Autorretrato de Manuel Rodríguez Lozano (óleo sobre tela, 1940).

 

 

2
Veo a Manuel Rodríguez Lozano pasear por su pintura; espolvoreándola de mandamientos, y restregándola con la piel de la que se va despojando su vida para ser otra, una y otra vez, como si se dispusiera a efectuar un robo ontológico a su propio porvenir; lidiando para que su obra no sea como la de los demás; para que no caiga postrada ante el despliegue ideologista que deviene a veces folclor en la expresión nacionalista que permea y define al arte mexicano de una gran parte de su época; para que no se confunda con el despliegue tributario que puede derivarse de la adscripción a algún ismo; que no se fusione a la intención colectiva de refundación artística de un país tan violentado saliendo de trance revolucionario; y sí para que reconozca su tragedia en el tiempo, la eternidad misma, que, supone el pintor, detenta el pueblo; si se trata de develar el alma de mi pueblo, será, pero a mi modo, parece decir a través de sus obras. Y esboza su pintura, la presiente, la invoca, la urde, para que se apareje, despojada ya de anécdotas, total en su tragedia, al peso de los acontecimientos de su propia vida, de su entorno, de la ley de su deseo.

 

Cuánto debió haber luchado Manuel Rodríguez Lozano para hacerse creer que establecía distancia definitiva entre aquello de lo que se había nutrido su ojo en el extranjero y de la realidad de su país que se levantaba de entre la ceniza y el plomo; cuánto debió haber pactado con su propia palabra, fuego de su pensamiento, para que la palabra se aliara, encajara y descubriera una obra pictórica, la suya, que se planteaba tan cerca de México, en su mera entraña, y tan lejos de sus iguales. “Hay que desentrañar el alma del pueblo, y no caer en jicarismos, en este México, país de geometría, de precisión, luminoso y claro hasta la crueldad”, dice. Lo veo ir y venir, de niño cadete, enceguecido por la pecaminosa actitud con que se regía la sociedad de su adolescencia; lo veo haciendo cuentas con el amor, mutando luego de vampiro a Cristo, pugnando por la redención, y la culpa de la duda de no ser lo que necesita hacer creer que es.
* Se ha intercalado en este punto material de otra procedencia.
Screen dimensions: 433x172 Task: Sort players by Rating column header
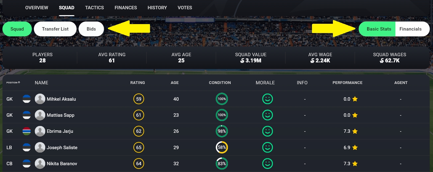click(x=137, y=83)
Lo veo frente a su obra, impregnándola de símbolos, los construidos para enigmatizar el transcurso de sus años. Lo veo enigmatizándonos. Lo veo abominando de las guerras y repartiendo bombas verbales, resquebrajando tabúes.

 

Se dice que era perverso, y si por perverso entendemos la capacidad para planear y manipular la perturbación de todo, Manuel Rodríguez Lozano lo era en sumo grado, afortunadamente. No hay quizá otra obra en la pintura del arte mexicano, tan bien desarrollada y ejecutada a la par de un ideario estético personal, férreo en su expresión teórica, y la construcción de una personalidad tan demiúrgica como la de este pintor. En enero de 1959 declaró: “Puedo afirmar que desde el tiempo de los mayas y los aztecas, nadie ha descubierto nuestro país como yo lo he hecho, porque tengo una gran inquietud por conocerlo todo”.

 

 

3
Se ilumina el hipotético escenario de lo biográfico. En el centro, dos figuras se acercan en torno a una fuente. Se asoman a ella, se agazapan en la contemplación de sus propios rostros en el agua. Es Manuel Rodríguez Lozano y Carmen Mondragón, la posteriormente conocida como Nahui Olin. Alrededor de las dos figuras brotan polvaredas, y se oyen estruendos de balazos y el sonido de cascos de caballos. De entre las polvaredas sale la figura de un hombre. Es el general Manuel Mondragón, padre de Carmen. El general se aproxima a la pareja, los insta a ponerse de pie. Ve primero a Carmen y luego a Manuel. Enseguida, empieza a mover las manos frente a ellos como si fuera a ejecutar un acto alienista.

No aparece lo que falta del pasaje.